Bohring-Opitz Syndrome / ASXL1

Definition

Bohring-Opitz Syndrome (BOS) is a congenital genetic condition characterized by intrauterine growth restriction (IUGR) and failure to thrive, with feedings difficulties and severe developmental delay. Distinctive facial features and typical BOS-posture are described in different expression and may include micro and/or trigonocephaly, naevus flammeus, prominent eyes, puffy cheeks as well as flexion at the elbows and wrist and reduced muscle tension of the body (trunk) with hypertonia (increased tension of the muscles) of the extremities. ( → read more about clinical features and symptoms of Bohring-Opitz Syndrome).

Prevalence

Bohring-Opitz Syndrome is an ultra-rare disease. Only 46 cases are reported in scientific literature[1]. However, our family support group unites approximately 350 families from 60 countries worldwide, and to date (May 2024) there are about 70 participants with Bohring-Opitz Syndrome enrolled completely in the BOS/ASXL Patient registry.


History

Bohring et al. (1999) presented four patients who had similar features to two cases that had already been reported by Oberklaid et al. (1975) and Addor et al. (1995).

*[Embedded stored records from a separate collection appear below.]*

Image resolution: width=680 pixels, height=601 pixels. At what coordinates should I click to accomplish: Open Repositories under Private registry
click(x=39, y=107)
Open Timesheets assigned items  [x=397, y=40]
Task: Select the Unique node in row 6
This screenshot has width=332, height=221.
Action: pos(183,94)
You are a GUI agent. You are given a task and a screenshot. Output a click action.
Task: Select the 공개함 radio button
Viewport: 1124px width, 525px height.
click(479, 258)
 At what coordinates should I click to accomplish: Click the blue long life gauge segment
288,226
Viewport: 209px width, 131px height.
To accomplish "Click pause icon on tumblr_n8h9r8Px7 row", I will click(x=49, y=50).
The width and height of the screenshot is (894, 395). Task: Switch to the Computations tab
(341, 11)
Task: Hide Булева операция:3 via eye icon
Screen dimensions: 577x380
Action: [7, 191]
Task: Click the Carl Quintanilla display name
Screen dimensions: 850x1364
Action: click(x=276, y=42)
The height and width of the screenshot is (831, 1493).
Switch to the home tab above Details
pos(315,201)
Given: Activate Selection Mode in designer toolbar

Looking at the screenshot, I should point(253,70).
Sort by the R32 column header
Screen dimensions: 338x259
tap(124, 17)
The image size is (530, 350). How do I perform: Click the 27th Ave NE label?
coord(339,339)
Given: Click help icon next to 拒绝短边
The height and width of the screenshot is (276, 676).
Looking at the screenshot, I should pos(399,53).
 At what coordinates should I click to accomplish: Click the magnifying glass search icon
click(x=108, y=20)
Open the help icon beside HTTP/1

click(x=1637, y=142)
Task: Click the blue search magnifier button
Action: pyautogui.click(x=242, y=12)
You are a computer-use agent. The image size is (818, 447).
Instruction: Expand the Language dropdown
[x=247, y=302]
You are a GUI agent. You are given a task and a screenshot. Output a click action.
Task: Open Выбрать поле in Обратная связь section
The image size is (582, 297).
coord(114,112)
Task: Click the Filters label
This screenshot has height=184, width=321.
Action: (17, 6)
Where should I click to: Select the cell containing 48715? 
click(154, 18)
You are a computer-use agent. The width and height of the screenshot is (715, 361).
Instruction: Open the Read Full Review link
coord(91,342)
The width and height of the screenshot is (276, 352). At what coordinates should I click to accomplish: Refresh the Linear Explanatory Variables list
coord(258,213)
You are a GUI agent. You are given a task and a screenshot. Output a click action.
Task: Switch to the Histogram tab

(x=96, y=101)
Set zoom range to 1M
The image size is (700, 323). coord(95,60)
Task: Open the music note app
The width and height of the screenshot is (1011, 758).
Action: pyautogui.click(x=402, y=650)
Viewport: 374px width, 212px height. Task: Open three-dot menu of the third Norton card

Bohring suggested that these six children either represented the severe end of the clinical spectrum of ‘Opitz trigonocephaly C syndrome’ or comprised a separate entity. Since then, there have been further reports of individual patients with similar findings. The terms ‘Bohring’, ‘Bohring-Opitz’ and ‘C-like syndrome’ have all been used to describe this condition (Greenhalgh et al. 2003). Because Oberklaid et al. (1975) reported another case, there is also the name ‘Oberklaid-Danks-Syndrome’ for ‘Bohring-Opitz-Syndrome’ (Hasting et al. 2011).

Life expectancy

In the early published literature, it was hypothesized that the infant mortality is extremely high, with 10 out of 13 children died in early childhood (Bohring et al. 206). Now life expectancy is still concerning but more hopeful. According to recent publications, 40% of the reported BOS children passed away before reaching 6 years of age and 26% with 11 deaths at less than 1 year-of-age (Russell et al. 2015). A few (5) patients has now reached adulthood (Hoischen et al. 2011). The most common causes of death are heart problems, abnormalities of the throat and airways that cause pauses in breathing (obstructive apnea), and lung infections (Medline Plus 2024).